Task details
From the listing below, reproduce word for word the part that opens with the line containing "This screenshot has height=464, width=755." and closes with the line containing "is (2349, 1259)."; reproduce nothing else.

Provided material
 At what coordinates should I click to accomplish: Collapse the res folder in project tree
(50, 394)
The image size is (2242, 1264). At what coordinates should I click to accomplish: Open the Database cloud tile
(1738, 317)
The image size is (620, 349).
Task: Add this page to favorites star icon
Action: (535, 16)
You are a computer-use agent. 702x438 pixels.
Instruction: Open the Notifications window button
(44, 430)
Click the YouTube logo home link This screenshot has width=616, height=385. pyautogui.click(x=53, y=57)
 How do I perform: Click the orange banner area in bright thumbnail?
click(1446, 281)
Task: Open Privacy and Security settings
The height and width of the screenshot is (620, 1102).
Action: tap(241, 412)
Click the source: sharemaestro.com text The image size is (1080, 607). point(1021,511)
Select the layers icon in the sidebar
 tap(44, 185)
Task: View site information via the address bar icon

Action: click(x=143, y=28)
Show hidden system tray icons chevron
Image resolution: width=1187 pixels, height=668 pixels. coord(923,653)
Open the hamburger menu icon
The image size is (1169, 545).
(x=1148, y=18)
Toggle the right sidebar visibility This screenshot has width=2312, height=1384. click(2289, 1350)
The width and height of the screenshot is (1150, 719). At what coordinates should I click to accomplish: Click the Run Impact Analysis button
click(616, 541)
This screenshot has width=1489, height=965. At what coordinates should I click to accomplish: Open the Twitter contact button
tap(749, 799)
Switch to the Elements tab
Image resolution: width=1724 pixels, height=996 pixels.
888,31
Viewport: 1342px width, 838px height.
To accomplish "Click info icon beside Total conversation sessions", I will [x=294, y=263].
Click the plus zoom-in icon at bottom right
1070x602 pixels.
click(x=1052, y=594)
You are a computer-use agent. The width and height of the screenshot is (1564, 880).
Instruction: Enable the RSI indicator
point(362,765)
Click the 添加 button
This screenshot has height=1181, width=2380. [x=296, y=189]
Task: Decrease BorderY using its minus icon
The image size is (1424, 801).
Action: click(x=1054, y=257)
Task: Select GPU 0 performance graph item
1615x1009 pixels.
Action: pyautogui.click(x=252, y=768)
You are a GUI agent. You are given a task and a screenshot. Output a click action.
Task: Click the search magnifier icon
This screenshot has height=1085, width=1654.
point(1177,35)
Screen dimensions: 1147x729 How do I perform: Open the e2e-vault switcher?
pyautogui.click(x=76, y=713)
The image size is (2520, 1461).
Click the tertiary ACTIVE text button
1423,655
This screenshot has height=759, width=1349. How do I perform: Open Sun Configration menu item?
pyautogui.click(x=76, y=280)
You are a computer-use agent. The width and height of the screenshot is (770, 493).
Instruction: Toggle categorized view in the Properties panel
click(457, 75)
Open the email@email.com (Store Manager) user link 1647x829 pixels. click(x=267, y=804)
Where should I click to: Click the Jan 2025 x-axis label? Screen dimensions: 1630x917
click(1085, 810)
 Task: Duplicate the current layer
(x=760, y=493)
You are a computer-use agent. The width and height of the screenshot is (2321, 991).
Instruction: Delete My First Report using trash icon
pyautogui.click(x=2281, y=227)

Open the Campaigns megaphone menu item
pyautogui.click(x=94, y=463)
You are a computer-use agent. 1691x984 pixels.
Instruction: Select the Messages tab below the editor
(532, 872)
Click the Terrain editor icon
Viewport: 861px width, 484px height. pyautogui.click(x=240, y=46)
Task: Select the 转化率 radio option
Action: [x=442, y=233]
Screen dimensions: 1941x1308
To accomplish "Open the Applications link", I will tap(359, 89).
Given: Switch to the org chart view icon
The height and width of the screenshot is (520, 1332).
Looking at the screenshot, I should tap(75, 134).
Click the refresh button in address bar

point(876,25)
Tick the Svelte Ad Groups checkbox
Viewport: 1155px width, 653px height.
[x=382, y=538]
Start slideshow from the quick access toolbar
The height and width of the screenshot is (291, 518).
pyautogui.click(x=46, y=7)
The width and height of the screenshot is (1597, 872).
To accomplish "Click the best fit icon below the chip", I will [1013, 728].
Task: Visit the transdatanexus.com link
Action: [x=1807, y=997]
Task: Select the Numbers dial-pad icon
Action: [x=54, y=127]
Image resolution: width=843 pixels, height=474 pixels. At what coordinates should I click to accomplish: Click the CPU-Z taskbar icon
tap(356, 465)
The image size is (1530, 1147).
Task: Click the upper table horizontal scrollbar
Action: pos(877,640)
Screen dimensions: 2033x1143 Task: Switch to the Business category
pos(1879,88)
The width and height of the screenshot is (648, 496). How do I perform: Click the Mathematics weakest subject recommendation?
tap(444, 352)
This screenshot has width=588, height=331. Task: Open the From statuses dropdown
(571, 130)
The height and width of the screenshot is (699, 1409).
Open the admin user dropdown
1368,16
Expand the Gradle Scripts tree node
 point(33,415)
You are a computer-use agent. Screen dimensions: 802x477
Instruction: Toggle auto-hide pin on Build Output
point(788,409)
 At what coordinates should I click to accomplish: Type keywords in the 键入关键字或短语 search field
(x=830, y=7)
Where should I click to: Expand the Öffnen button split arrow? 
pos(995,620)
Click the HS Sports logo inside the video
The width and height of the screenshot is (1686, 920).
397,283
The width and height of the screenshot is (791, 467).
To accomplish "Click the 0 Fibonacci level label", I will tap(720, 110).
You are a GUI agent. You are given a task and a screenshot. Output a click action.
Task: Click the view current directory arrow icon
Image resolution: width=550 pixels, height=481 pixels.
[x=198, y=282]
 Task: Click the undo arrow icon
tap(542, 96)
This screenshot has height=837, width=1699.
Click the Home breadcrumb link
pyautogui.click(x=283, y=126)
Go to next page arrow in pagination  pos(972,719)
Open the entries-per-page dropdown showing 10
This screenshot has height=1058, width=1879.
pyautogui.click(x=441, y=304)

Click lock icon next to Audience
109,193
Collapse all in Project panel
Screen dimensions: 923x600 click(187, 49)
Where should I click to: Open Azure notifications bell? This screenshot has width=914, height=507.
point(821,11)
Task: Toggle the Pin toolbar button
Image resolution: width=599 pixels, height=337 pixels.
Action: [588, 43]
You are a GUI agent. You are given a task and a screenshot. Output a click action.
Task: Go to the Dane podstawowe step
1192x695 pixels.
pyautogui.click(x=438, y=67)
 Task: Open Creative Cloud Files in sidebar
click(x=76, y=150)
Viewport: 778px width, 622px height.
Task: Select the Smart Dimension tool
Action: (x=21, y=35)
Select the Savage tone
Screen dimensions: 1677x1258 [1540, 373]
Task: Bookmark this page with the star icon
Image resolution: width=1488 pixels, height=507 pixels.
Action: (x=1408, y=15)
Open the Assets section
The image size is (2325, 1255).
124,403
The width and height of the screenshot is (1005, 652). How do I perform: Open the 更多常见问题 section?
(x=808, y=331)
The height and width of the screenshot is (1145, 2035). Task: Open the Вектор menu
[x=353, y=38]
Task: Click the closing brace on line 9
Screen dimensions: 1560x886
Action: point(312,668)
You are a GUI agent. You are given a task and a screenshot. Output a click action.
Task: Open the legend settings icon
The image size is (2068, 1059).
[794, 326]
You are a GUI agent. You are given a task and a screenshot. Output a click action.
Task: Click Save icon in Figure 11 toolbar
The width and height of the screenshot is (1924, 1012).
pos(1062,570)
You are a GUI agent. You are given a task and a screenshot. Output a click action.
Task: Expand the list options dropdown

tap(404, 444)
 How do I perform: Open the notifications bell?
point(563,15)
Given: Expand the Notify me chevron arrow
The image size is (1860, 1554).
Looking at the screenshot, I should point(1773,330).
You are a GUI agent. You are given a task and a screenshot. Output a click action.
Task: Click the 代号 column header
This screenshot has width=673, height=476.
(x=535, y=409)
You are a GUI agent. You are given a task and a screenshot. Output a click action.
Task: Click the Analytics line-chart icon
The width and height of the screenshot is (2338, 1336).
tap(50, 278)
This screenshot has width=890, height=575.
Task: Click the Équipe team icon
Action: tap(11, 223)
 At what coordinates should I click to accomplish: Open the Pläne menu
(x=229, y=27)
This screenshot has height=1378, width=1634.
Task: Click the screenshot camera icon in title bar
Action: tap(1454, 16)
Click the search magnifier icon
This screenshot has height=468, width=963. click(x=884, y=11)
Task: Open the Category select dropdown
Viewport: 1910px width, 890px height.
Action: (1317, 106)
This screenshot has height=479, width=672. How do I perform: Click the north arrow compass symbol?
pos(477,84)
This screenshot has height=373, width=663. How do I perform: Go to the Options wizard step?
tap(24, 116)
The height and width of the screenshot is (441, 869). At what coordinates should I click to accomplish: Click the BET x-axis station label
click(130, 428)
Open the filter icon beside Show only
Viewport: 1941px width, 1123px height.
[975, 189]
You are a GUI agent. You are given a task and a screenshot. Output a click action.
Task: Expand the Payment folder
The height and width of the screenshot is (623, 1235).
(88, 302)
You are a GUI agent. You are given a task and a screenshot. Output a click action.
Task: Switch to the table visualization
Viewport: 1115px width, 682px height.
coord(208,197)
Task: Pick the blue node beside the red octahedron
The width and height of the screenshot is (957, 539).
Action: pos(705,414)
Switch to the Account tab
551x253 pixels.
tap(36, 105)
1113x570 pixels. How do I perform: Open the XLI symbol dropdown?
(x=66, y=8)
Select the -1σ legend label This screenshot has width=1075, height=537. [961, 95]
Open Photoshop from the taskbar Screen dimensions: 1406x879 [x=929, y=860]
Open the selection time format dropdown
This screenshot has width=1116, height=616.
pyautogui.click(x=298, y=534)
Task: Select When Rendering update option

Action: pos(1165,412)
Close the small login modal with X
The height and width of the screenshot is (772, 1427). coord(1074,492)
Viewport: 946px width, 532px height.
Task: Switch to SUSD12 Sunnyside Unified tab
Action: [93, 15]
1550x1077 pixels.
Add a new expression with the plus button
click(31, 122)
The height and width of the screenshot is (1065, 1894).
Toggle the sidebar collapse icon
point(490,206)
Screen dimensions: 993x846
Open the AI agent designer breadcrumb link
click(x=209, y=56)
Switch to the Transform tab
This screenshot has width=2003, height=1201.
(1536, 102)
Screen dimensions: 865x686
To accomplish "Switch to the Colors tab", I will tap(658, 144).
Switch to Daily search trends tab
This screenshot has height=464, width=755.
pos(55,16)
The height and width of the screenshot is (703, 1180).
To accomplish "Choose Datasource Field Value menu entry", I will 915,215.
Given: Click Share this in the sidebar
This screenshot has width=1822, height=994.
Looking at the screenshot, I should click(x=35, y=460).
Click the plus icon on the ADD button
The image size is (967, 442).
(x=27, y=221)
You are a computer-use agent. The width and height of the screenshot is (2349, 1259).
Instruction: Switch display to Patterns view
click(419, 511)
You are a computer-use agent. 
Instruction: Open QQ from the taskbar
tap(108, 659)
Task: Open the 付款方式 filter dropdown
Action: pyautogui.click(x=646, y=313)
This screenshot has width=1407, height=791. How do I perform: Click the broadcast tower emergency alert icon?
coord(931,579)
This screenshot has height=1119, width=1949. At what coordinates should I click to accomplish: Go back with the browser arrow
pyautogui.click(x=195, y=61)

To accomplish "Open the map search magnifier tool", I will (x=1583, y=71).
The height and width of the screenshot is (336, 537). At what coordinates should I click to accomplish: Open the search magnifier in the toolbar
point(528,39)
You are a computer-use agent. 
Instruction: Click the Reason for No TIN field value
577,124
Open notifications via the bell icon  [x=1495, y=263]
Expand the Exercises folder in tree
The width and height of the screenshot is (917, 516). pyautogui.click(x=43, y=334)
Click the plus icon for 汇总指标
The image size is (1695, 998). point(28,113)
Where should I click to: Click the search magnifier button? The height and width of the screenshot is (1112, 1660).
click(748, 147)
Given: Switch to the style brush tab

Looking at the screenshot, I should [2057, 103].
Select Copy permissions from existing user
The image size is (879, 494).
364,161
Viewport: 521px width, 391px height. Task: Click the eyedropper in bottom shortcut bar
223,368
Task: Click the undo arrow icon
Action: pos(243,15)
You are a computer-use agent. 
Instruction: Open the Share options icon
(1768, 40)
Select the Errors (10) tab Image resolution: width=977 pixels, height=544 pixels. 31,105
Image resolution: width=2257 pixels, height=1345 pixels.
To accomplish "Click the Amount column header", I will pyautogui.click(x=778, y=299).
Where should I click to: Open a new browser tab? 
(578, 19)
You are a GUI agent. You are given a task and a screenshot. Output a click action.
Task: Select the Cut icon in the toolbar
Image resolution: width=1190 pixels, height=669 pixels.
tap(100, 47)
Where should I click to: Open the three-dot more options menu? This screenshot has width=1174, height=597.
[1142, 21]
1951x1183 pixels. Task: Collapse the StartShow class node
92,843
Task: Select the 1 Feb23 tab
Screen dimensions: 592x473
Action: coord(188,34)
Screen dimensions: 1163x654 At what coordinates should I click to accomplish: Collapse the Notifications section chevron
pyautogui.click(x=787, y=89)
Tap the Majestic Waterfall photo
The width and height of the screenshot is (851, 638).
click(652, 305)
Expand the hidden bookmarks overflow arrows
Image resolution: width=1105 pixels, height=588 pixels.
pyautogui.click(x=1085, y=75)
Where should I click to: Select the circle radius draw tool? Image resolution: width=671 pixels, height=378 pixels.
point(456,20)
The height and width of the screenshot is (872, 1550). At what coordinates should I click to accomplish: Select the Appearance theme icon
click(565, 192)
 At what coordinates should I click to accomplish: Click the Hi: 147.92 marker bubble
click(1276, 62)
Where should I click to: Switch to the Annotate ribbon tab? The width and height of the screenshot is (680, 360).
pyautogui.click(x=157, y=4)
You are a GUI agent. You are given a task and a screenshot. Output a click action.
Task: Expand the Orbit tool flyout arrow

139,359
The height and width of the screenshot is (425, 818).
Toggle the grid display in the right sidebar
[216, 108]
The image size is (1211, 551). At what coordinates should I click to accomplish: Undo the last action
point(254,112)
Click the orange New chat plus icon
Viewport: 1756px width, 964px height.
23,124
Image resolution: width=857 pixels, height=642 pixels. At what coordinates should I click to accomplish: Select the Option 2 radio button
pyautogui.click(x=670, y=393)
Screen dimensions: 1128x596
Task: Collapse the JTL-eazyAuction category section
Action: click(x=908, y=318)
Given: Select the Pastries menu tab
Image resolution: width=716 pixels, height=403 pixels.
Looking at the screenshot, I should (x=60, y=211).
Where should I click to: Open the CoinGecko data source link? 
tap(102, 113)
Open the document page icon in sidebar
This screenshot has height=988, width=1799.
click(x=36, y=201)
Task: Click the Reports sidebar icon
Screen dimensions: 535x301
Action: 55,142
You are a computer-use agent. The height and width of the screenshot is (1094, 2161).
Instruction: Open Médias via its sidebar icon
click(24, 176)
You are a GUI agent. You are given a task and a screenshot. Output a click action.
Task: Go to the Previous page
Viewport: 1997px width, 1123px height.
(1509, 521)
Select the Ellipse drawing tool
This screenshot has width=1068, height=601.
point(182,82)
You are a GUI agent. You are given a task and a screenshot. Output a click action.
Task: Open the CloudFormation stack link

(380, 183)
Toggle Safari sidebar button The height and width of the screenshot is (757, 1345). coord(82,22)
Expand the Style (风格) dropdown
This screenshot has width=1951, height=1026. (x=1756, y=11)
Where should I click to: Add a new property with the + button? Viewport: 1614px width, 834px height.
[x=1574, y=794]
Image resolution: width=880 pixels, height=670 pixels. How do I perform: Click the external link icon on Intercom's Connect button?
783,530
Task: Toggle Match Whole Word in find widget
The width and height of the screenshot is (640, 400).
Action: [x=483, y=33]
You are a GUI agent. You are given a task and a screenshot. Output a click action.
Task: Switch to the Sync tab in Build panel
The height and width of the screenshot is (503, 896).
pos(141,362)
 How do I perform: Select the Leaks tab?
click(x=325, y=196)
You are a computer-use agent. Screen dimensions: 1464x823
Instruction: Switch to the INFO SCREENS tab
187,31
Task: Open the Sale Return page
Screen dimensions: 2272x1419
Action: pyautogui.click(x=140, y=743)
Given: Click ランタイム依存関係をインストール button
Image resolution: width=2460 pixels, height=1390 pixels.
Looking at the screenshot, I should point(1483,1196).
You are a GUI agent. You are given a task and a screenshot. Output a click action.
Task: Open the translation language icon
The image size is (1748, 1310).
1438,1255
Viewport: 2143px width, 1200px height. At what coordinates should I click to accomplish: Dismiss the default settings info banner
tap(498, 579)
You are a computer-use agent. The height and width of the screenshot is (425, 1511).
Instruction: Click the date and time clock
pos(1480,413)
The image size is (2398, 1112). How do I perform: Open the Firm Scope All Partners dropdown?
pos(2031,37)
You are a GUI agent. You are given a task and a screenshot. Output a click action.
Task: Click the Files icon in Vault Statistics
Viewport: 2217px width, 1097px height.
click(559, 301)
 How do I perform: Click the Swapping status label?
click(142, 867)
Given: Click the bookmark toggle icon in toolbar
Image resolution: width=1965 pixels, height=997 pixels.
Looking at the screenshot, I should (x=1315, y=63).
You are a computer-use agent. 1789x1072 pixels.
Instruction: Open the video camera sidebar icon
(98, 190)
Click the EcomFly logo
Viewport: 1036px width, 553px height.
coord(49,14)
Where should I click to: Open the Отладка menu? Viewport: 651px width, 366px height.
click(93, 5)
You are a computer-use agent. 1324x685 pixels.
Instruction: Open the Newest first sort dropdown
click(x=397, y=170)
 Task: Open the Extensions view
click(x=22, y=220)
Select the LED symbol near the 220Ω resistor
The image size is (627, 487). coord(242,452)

Exercise result
This screenshot has height=464, width=755.
pos(55,16)
The height and width of the screenshot is (703, 1180).
To accomplish "Choose Datasource Field Value menu entry", I will 915,215.
Given: Click Share this in the sidebar
This screenshot has width=1822, height=994.
Looking at the screenshot, I should click(x=35, y=460).
Click the plus icon on the ADD button
The image size is (967, 442).
(x=27, y=221)
You are a computer-use agent. The width and height of the screenshot is (2349, 1259).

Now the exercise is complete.